The Environmental Protection Agency said yesterday that it will begin testing a new method for asbestos removal as a prelude to rewriting federal rules for treating the cancer-causing material.
The Bush administration will experiment at an Arkansas military base with the new approach as part of an effort to find ways to demolish abandoned buildings more cheaply. The new method wets down the fibrous material, which poses serious health problems if inhaled.
The experiment is significant because it could transform the way cities across the country tear down tens of thousands of dilapidated buildings. It will be subject to public comment, as well as internal and external scientific review, before it takes place in March.
"The whole goal here is to reduce the health and safety risks to our folks and to promote urban renewal," said Mark Hansen, an EPA hazardous-waste enforcement official.
Current law requires anyone destroying asbestos-laden structures to undertake extensive precautions in order to shield surrounding residents from airborne contamination. These include containing the asbestos with plastic sheets and sucking the air out of the building before removing the material and placing it into plastic bags, after which it goes to a hazardous-waste site.
Under the proposed "alternative asbestos control method," EPA officials will wet down a building's interior with treated water so the asbestos will not spread and then demolish it, while monitoring the water runoff. As part of the experiment, the agency will tear down two isolated one-story buildings in Fort Chaffee in Arkansas next spring using the traditional and alternative methods, so they can compare the water and soil in surrounding areas and evaluate the results.
But environmentalists and some EPA officials questioned the test, noting that residents of Fort Worth and St.
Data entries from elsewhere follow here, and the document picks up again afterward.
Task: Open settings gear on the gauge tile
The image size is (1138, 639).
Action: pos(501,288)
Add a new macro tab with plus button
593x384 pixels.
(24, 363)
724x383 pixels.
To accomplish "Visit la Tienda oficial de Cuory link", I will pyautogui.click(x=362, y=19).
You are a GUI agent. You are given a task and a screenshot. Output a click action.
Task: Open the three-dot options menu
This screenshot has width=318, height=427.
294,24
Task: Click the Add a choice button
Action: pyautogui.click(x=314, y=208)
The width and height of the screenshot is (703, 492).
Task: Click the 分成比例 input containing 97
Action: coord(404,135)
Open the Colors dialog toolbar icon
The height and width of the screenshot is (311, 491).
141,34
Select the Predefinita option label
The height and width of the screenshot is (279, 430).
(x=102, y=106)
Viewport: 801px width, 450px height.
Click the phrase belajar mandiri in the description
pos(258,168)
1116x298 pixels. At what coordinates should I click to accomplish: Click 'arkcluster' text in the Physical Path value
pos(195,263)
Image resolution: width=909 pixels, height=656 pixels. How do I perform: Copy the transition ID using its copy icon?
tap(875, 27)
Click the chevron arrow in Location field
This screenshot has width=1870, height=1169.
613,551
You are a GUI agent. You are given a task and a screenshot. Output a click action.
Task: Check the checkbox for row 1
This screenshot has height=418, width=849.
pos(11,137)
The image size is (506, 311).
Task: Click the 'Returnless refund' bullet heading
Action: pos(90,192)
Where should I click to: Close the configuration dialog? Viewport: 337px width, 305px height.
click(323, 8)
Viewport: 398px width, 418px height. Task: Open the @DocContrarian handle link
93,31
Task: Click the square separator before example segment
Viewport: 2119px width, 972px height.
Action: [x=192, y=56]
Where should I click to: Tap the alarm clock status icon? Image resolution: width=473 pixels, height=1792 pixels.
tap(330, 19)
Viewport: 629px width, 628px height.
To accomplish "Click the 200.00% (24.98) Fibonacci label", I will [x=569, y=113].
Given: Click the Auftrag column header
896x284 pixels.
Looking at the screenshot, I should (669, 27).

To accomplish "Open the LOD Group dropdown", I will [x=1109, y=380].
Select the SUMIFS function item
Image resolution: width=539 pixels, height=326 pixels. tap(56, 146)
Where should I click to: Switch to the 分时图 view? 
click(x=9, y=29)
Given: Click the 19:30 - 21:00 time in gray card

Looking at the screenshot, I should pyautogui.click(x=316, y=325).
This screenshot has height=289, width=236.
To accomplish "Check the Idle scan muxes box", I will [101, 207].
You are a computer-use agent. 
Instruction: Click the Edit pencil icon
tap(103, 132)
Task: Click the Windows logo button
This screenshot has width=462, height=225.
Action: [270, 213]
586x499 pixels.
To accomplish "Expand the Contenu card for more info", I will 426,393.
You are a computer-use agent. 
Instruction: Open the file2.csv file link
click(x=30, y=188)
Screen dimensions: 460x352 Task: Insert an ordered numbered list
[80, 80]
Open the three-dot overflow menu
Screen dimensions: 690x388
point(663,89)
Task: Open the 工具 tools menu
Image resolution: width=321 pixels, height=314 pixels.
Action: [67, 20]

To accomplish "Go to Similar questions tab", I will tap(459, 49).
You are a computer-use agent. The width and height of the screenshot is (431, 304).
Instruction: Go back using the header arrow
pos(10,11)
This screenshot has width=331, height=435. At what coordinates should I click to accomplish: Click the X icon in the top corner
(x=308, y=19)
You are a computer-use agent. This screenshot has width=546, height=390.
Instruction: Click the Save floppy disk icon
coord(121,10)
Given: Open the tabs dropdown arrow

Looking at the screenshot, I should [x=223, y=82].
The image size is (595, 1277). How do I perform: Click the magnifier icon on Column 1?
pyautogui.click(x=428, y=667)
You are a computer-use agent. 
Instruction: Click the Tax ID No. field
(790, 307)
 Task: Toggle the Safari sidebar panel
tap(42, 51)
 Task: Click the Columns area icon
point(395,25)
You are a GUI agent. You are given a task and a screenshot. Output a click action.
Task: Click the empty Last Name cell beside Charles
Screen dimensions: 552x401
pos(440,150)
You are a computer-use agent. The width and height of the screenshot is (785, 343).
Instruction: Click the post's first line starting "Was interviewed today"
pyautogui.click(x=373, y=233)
Louis have resisted an earlier version of this new demolition approach on the grounds that it posed a potential public health risk.
In May, a senior EPA official wrote a report saying the agency "cannot concur" with the assessment by Lambert-St. Louis International Airport officials that their method "of wet asbestos demolition can be considered a safe and effective means of handling asbestos and preventing unsafe asbestos exposures to the public or the environment." Several St. Louis residents are suing on the grounds that the wet asbestos method used on 300 area homes violated the Clean Air Act.
"EPA already has been blocked twice for good reason from conducting asbestos experiments on local residents, and taking a third run at it with a rigged experiment on a military base won't make their ultimate goal any less dangerous," said John Walke, clean air director at the Natural Resources Defense Council, an advocacy group. "Following the law and removing asbestos the right way will better protect the public."
Hansen said the new approach EPA plans to use is "far superior" to the method proposed for St. Louis and Fort Worth, and could cut demolition costs 30 to 60 percent.